• _Work order_
In this exercise, retype exactly and only the lines from the top of the entries below through the line that holds "Task: Click the add TEXT cell plus icon", omitting pictures.

[Screenshot grounding data]
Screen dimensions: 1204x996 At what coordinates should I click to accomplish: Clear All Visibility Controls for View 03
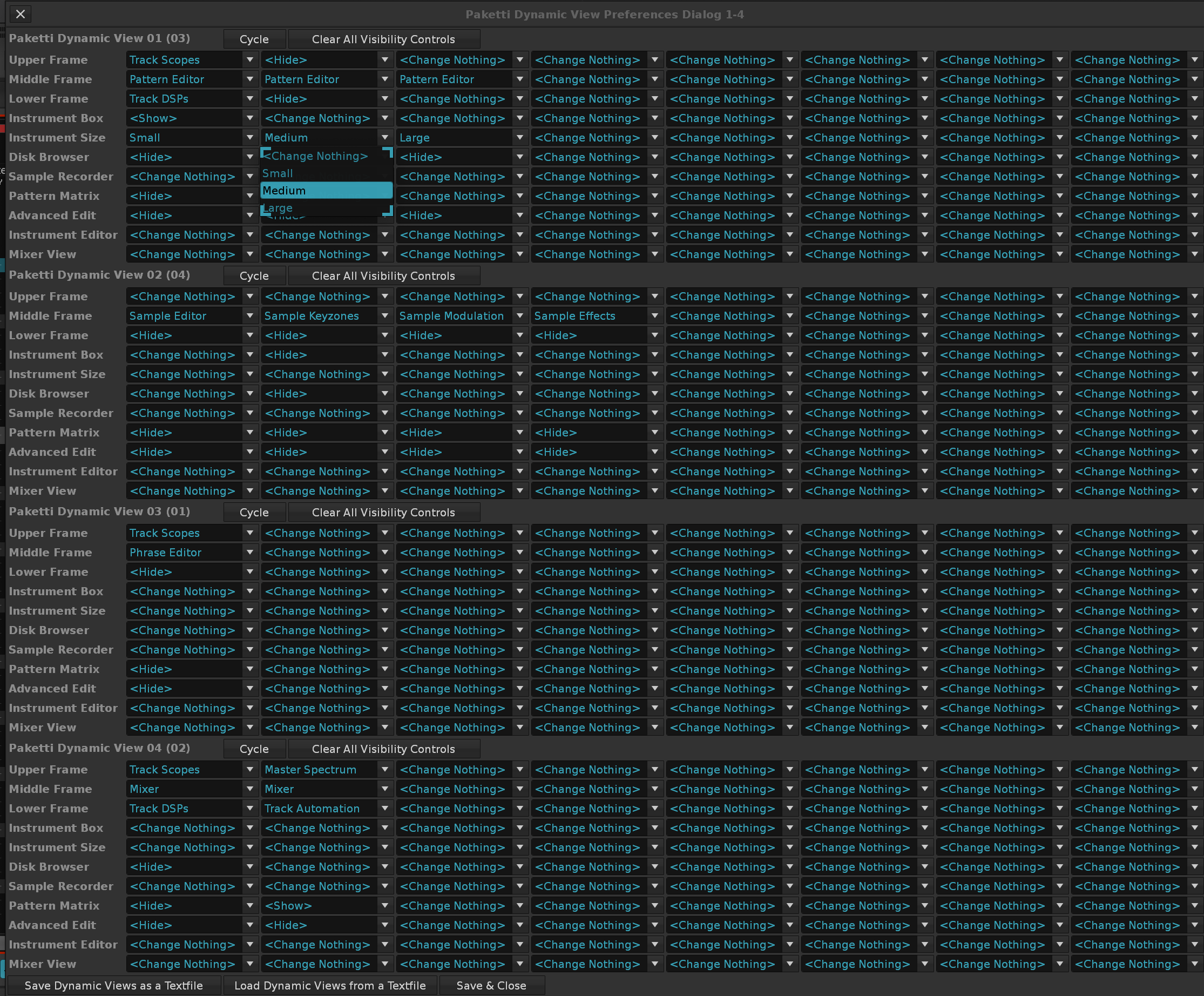point(383,513)
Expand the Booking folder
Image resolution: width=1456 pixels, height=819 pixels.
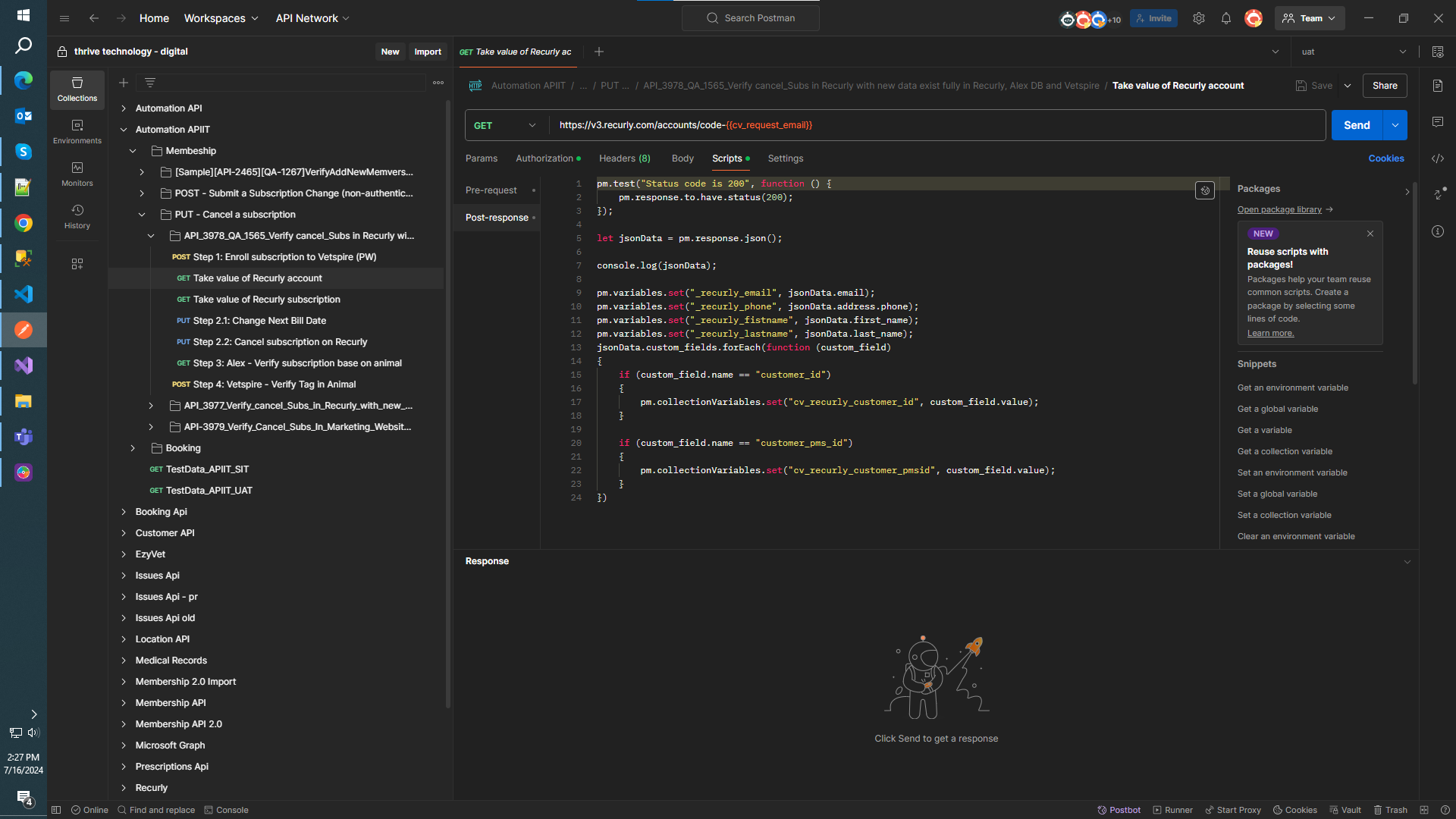(133, 448)
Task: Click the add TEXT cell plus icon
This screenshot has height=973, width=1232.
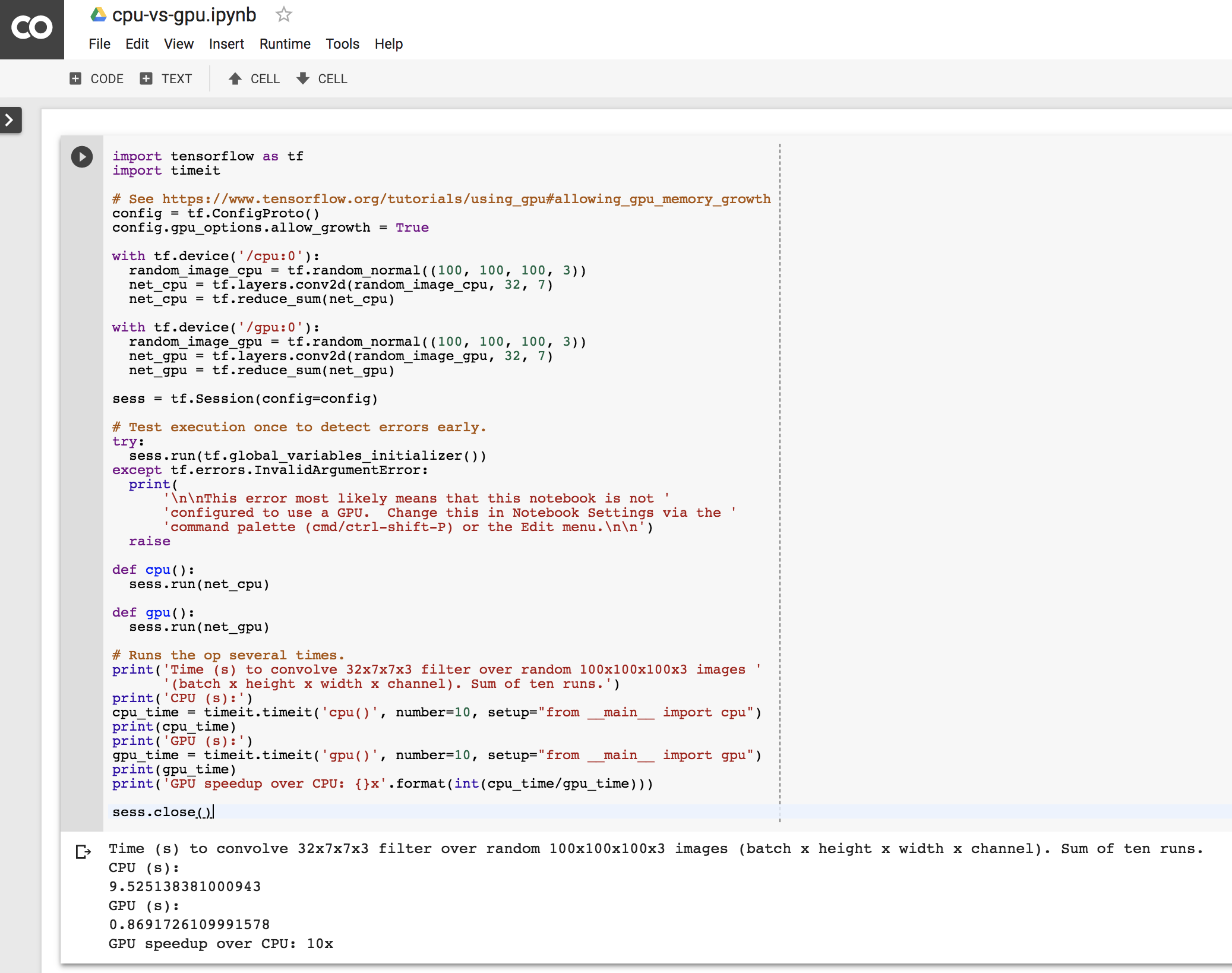Action: tap(146, 78)
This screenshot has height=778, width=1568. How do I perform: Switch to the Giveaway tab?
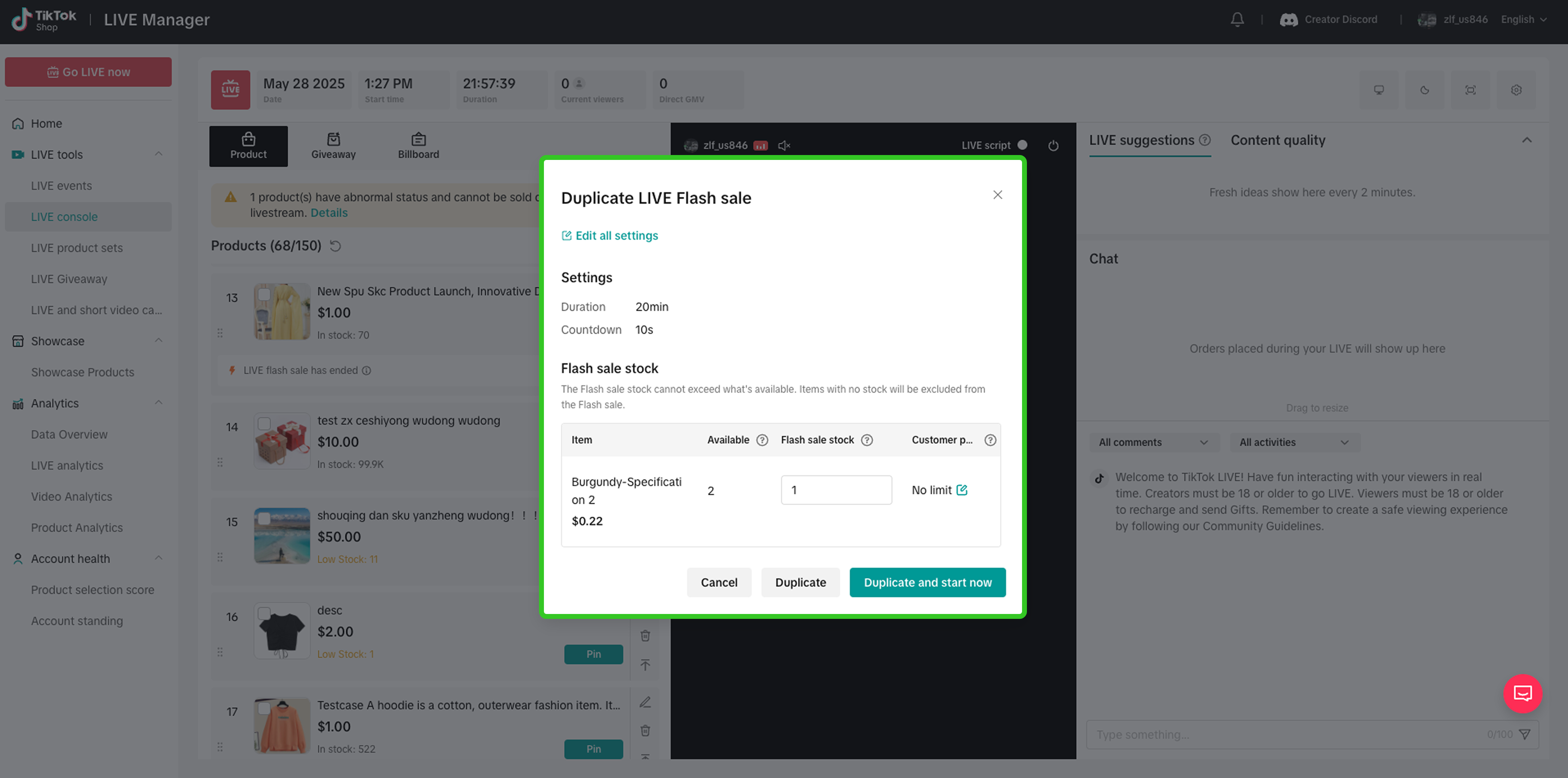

• _Exercise answer_
Screen dimensions: 1204x996 At what coordinates should I click to accomplish: Clear All Visibility Controls for View 03
point(383,513)
Expand the Booking folder
Image resolution: width=1456 pixels, height=819 pixels.
(133, 448)
Task: Click the add TEXT cell plus icon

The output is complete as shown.